**GIVEN DATA**
= = =
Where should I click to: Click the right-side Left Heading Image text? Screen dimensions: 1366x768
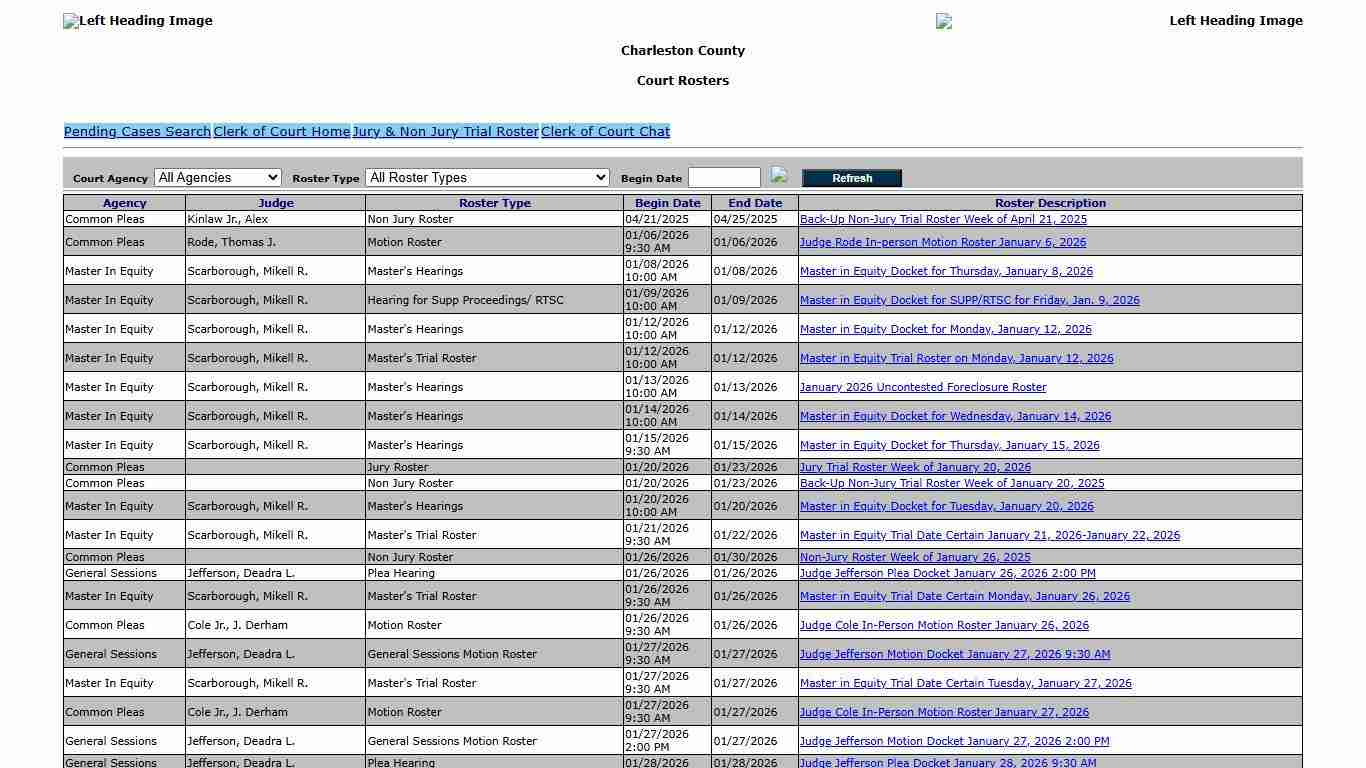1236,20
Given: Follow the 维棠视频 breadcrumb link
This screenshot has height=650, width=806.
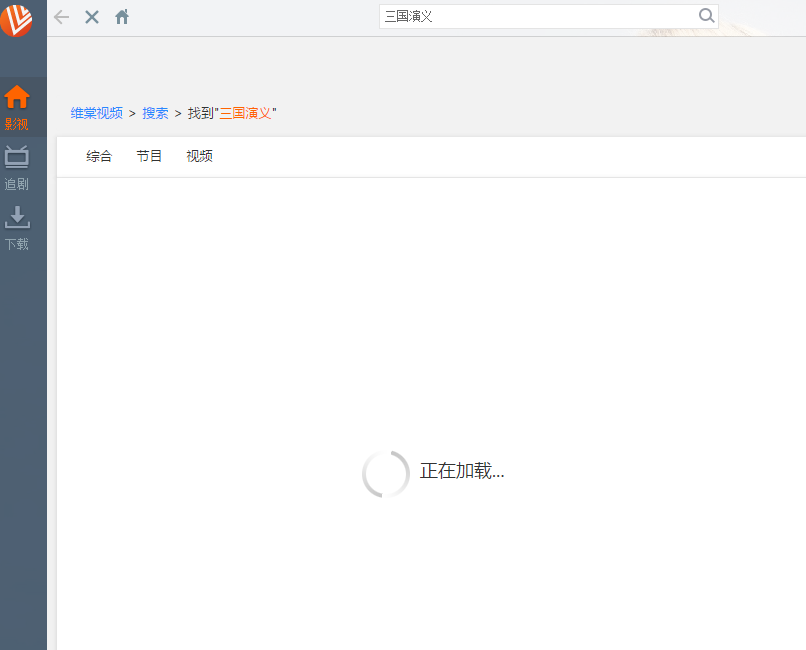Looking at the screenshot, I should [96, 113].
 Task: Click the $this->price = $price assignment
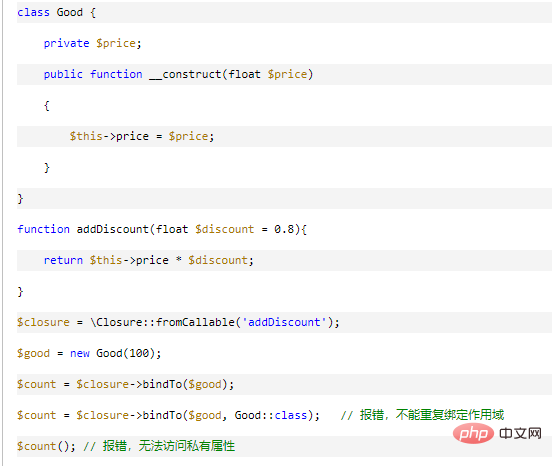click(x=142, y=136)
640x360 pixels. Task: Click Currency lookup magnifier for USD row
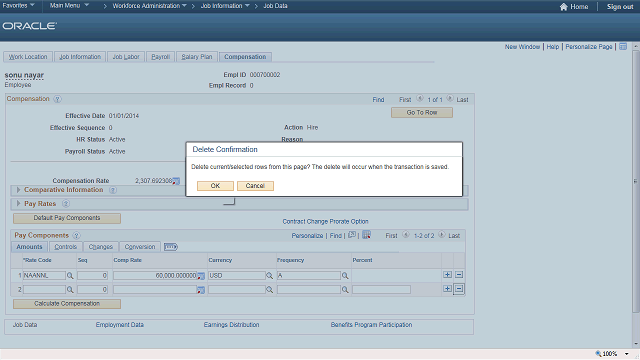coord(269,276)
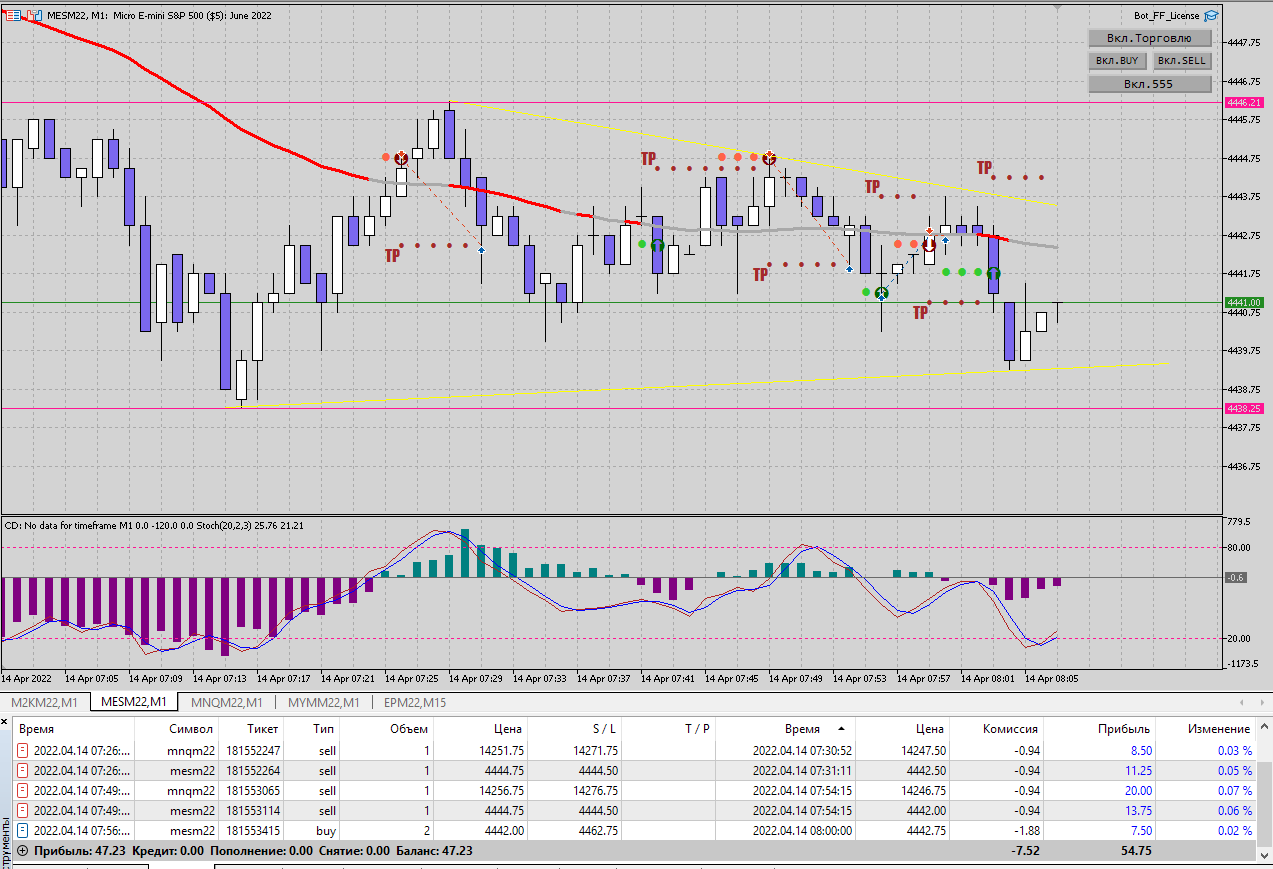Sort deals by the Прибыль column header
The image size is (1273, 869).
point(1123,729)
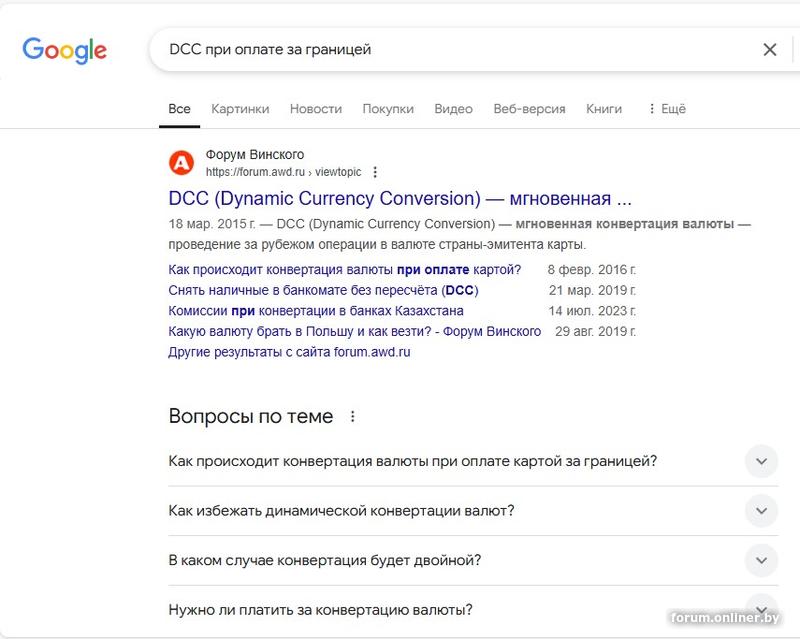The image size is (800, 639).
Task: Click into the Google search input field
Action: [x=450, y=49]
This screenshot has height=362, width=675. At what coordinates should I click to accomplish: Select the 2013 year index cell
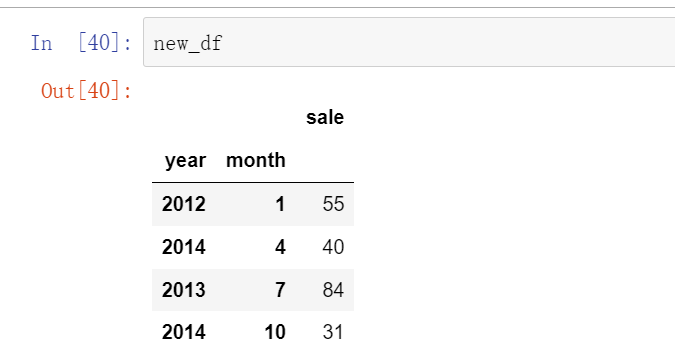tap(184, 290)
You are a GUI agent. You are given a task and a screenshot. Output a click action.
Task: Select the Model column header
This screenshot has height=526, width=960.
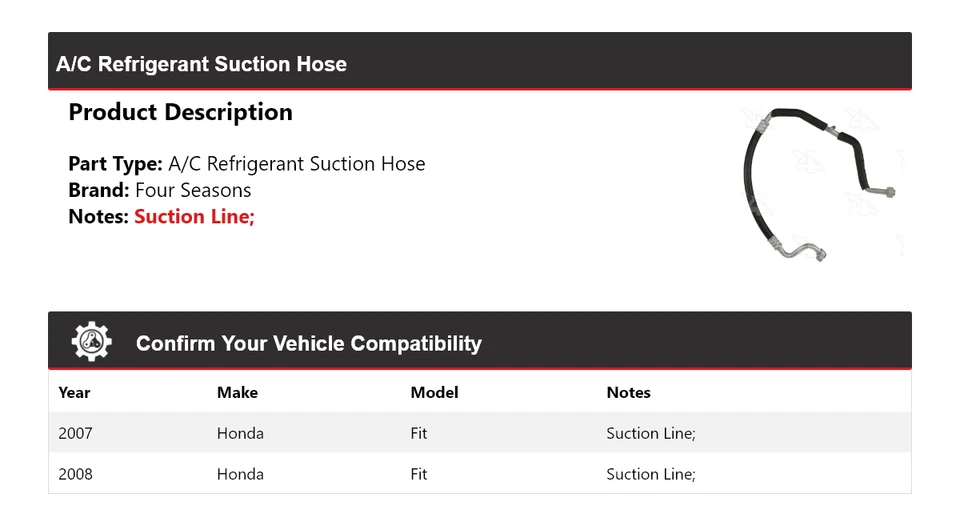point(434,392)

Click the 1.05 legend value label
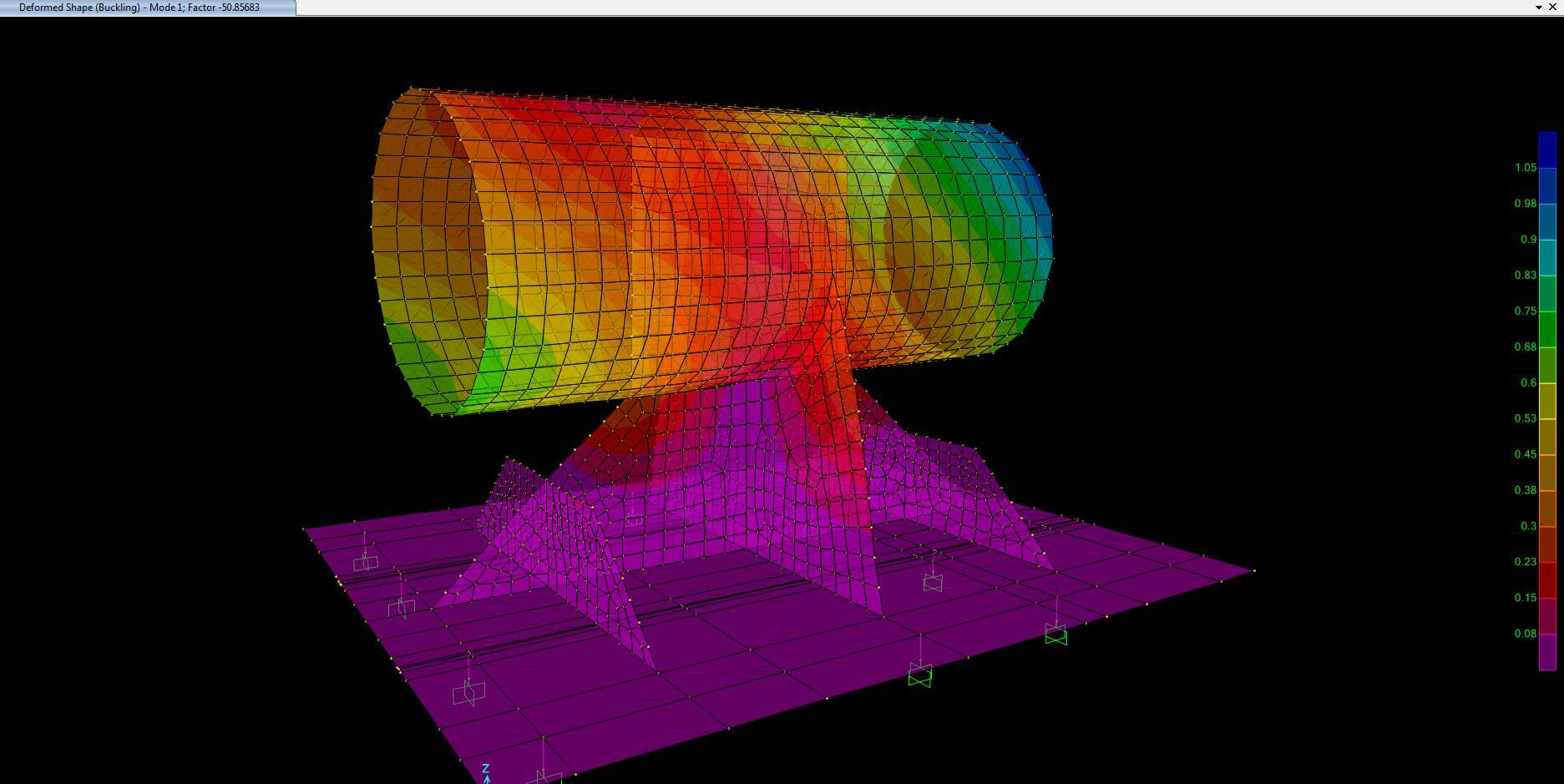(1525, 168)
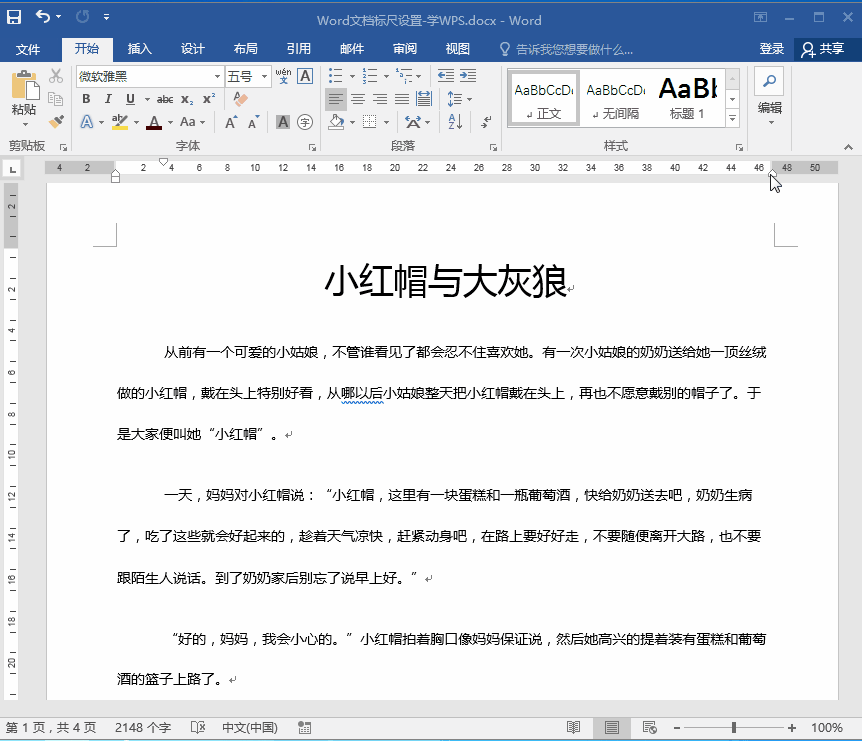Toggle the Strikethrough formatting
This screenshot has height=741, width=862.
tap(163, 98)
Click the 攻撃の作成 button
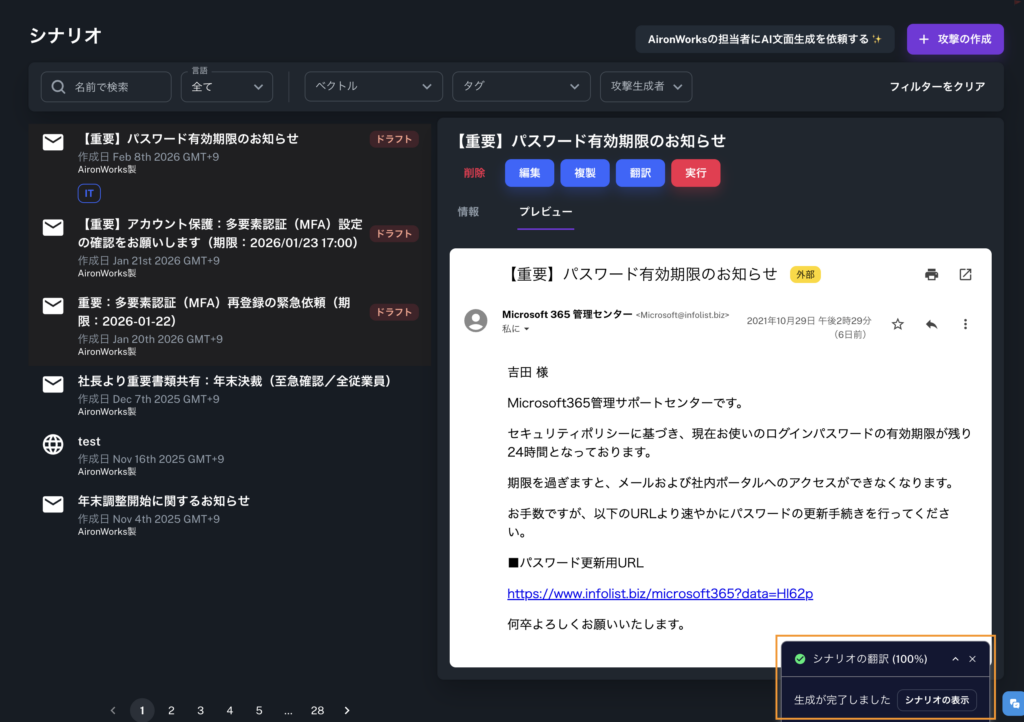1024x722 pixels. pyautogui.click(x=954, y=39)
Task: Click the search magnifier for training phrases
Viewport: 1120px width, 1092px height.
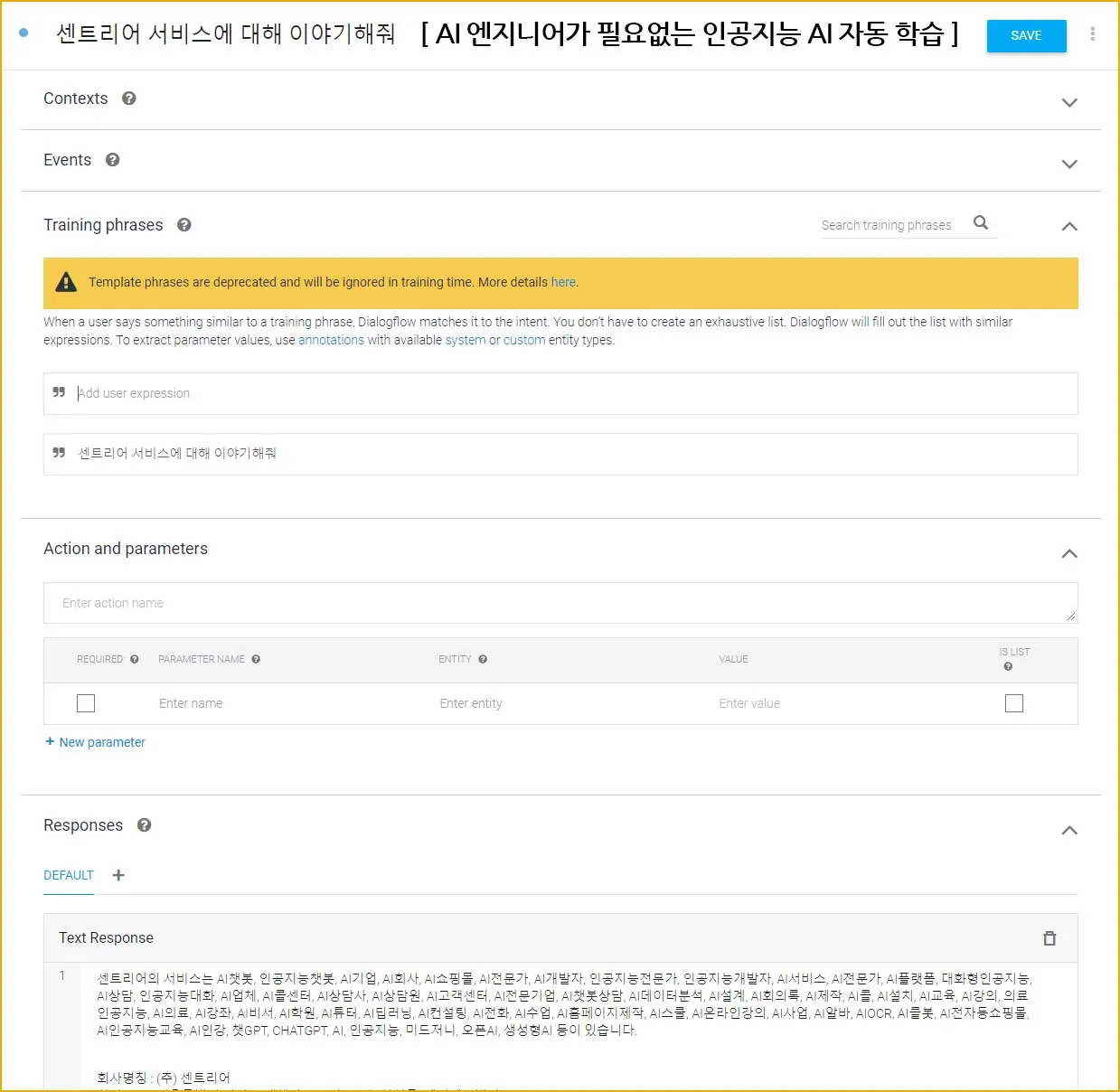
= = =
**PROBLEM TO WORK ON**
Write out all of the material above word for word, leaving out the pictures.

**WRITTEN RESPONSE**
Where should I click to: Click the right-side Left Heading Image text? Screen dimensions: 1366x768
1236,20
Given: Follow the 维棠视频 breadcrumb link
This screenshot has height=650, width=806.
Looking at the screenshot, I should [96, 113].
 Task: Click the $this->price = $price assignment
click(x=142, y=136)
640x360 pixels. Task: Click Currency lookup magnifier for USD row
coord(269,276)
Sort deals by the Прибыль column header
The image size is (1273, 869).
point(1123,729)
The image size is (800, 639).
Task: Click into the Google search input field
Action: [x=450, y=49]
This screenshot has height=362, width=675. At what coordinates should I click to accomplish: Select the 2013 year index cell
tap(184, 290)
You are a GUI agent. You are given a task and a screenshot. Output a click action.
Task: Select the Model column header
This screenshot has height=526, width=960.
point(434,392)

Click the 1.05 legend value label
(1525, 168)
Toggle the Strikethrough formatting
This screenshot has height=741, width=862.
tap(163, 98)
Click the 攻撃の作成 button
1024x722 pixels. pyautogui.click(x=954, y=39)
Task: Click the search magnifier for training phrases
Viewport: 1120px width, 1092px height.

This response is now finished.